With winter approaching, St. Paul and Ramsey County officials say they have no plans to relocate a homeless encampment of roughly 30 men and women who have been living since spring in tents near downtown, just above Interstate Hwy. 35E.
Instead, health officials are focusing on keeping the grounds clean and making regular sweeps with police and service providers.
"For now we just want to make sure the encampment is as safe and healthy as it can possibly be," said Anne Barry, Ramsey County's health director.
In the meantime, city and county officials said they plan to open an emergency shelter Nov. 1 in the lower level of the Ramsey County Government Center's east building, 160 Kellogg Blvd. It will offer space for up to 64 people a night and stay open through the end of April.
The homeless camp in St. Paul, scattered along a sidewalk and a wooded hill leading down from the Cathedral of St. Paul, grew organically around the same time as the much larger encampment of hundreds of homeless men and women about 20 miles west, along Hiawatha Avenue in Minneapolis.
The St. Paul encampment is less than a third of the size of the Minneapolis one, and unlike Minneapolis it has no families or children, no billboards or makeshift structures. While the two encampments are said to be bigger and more visible than previous sites, they're hardly new, said Brian Molohon, a vice president at Union Gospel Mission.

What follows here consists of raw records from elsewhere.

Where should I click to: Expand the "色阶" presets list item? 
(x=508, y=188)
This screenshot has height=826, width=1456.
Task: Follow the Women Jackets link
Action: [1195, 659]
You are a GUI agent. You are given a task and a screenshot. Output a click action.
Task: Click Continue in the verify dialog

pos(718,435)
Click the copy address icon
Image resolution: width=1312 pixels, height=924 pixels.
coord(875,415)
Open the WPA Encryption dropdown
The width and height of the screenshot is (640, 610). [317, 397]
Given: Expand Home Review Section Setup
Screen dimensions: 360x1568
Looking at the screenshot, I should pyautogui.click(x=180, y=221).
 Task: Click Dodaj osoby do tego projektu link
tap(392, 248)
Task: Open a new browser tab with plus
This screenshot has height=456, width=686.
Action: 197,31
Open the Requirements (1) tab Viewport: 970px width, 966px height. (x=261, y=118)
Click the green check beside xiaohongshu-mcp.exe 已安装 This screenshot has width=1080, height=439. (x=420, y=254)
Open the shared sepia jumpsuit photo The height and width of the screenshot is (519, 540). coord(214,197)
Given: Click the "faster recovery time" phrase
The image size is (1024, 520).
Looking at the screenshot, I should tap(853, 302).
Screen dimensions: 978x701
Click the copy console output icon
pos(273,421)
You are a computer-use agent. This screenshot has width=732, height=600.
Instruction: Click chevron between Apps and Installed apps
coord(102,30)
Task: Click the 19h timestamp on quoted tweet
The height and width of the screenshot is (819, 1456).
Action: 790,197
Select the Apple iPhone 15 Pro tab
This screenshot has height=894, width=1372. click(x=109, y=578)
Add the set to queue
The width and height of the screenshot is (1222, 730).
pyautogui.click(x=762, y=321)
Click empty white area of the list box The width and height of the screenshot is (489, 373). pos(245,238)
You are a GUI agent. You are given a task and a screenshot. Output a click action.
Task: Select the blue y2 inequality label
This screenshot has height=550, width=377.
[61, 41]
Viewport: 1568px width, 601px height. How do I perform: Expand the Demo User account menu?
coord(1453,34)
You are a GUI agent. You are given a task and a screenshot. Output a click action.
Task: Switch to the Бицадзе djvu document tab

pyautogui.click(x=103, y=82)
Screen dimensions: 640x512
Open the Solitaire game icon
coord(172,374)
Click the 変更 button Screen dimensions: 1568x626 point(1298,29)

"Dozens pop up every year throughout the inner cities as well as in the suburbs," Molohon said. "You can find half a dozen to a dozen tents in the woods off White Bear Avenue, in Oakdale, in Mounds Park, in Lowertown behind some abandoned buildings, in Swede Hollow. Even out in Wayzata, we're seeing what almost feels like rural encampments."
When a small group is cleared out of a lot or the woods, it typically will go to a new spot or two before circling back only to be kicked out again, Molohon said.